_WRITTEN REQUEST_
Copy out the lines below, putting "legend item" wherever "legend entry" appears and keeping everything else the same.

Data entries
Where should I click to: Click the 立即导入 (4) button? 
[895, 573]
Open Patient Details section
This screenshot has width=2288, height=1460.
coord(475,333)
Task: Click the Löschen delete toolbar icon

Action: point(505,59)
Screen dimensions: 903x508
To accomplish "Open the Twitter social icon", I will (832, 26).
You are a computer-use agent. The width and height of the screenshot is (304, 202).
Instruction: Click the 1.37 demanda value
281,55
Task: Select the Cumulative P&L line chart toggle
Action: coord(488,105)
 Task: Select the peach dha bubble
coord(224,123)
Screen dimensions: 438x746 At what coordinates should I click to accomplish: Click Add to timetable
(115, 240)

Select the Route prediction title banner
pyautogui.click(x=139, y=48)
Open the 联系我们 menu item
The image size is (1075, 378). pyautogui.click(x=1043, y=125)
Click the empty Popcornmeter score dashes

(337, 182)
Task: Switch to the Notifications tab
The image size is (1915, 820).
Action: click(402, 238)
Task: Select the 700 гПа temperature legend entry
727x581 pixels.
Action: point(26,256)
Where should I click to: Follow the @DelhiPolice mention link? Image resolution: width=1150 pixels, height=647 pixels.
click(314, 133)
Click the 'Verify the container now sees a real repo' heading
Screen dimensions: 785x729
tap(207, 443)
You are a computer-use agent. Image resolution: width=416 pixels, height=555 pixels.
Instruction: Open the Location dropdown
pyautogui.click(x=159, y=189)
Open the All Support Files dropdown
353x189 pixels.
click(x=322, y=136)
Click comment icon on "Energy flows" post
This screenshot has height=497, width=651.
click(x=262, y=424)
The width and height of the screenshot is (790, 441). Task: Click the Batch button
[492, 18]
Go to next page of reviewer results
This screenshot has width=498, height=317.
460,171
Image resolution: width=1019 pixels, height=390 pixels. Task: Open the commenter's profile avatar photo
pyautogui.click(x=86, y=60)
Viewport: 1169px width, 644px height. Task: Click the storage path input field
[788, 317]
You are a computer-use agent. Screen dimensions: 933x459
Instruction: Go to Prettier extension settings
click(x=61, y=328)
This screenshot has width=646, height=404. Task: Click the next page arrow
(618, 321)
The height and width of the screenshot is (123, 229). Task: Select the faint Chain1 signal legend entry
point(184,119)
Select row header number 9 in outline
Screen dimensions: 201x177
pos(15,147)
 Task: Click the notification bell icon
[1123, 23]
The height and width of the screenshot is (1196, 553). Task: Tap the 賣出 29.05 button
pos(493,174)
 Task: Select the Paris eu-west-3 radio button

_IN RESPONSE_
Where should I click to: Click the 立即导入 (4) button? 
[895, 573]
Open Patient Details section
This screenshot has width=2288, height=1460.
coord(475,333)
Task: Click the Löschen delete toolbar icon

Action: point(505,59)
Screen dimensions: 903x508
To accomplish "Open the Twitter social icon", I will (832, 26).
You are a computer-use agent. The width and height of the screenshot is (304, 202).
Instruction: Click the 1.37 demanda value
281,55
Task: Select the Cumulative P&L line chart toggle
Action: coord(488,105)
 Task: Select the peach dha bubble
coord(224,123)
Screen dimensions: 438x746 At what coordinates should I click to accomplish: Click Add to timetable
(115, 240)

Select the Route prediction title banner
pyautogui.click(x=139, y=48)
Open the 联系我们 menu item
The image size is (1075, 378). pyautogui.click(x=1043, y=125)
Click the empty Popcornmeter score dashes

(337, 182)
Task: Switch to the Notifications tab
The image size is (1915, 820).
Action: click(402, 238)
Task: Select the 700 гПа temperature legend item
727x581 pixels.
Action: point(26,256)
Where should I click to: Follow the @DelhiPolice mention link? Image resolution: width=1150 pixels, height=647 pixels.
click(314, 133)
Click the 'Verify the container now sees a real repo' heading
Screen dimensions: 785x729
tap(207, 443)
You are a computer-use agent. Image resolution: width=416 pixels, height=555 pixels.
Instruction: Open the Location dropdown
pyautogui.click(x=159, y=189)
Open the All Support Files dropdown
353x189 pixels.
click(x=322, y=136)
Click comment icon on "Energy flows" post
This screenshot has height=497, width=651.
click(x=262, y=424)
The width and height of the screenshot is (790, 441). Task: Click the Batch button
[492, 18]
Go to next page of reviewer results
This screenshot has width=498, height=317.
460,171
Image resolution: width=1019 pixels, height=390 pixels. Task: Open the commenter's profile avatar photo
pyautogui.click(x=86, y=60)
Viewport: 1169px width, 644px height. Task: Click the storage path input field
[788, 317]
You are a computer-use agent. Screen dimensions: 933x459
Instruction: Go to Prettier extension settings
click(x=61, y=328)
This screenshot has width=646, height=404. Task: Click the next page arrow
(618, 321)
The height and width of the screenshot is (123, 229). Task: Select the faint Chain1 signal legend item
point(184,119)
Select row header number 9 in outline
Screen dimensions: 201x177
pos(15,147)
 Task: Click the notification bell icon
[1123, 23]
The height and width of the screenshot is (1196, 553). Task: Tap the 賣出 29.05 button
pos(493,174)
 Task: Select the Paris eu-west-3 radio button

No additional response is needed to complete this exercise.